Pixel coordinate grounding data
┏━━

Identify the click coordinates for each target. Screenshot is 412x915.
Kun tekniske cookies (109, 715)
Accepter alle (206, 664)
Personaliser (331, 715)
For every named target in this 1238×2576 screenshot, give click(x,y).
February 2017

┗━━

● **TASK DESCRIPTION**
Look above for lines with the word "target" and copy them all.

● **WRITTEN RESPONSE**
Identify the click coordinates for each target. Screenshot is 412x915.
For every named target in this 1238×2576 screenshot, give click(x,y).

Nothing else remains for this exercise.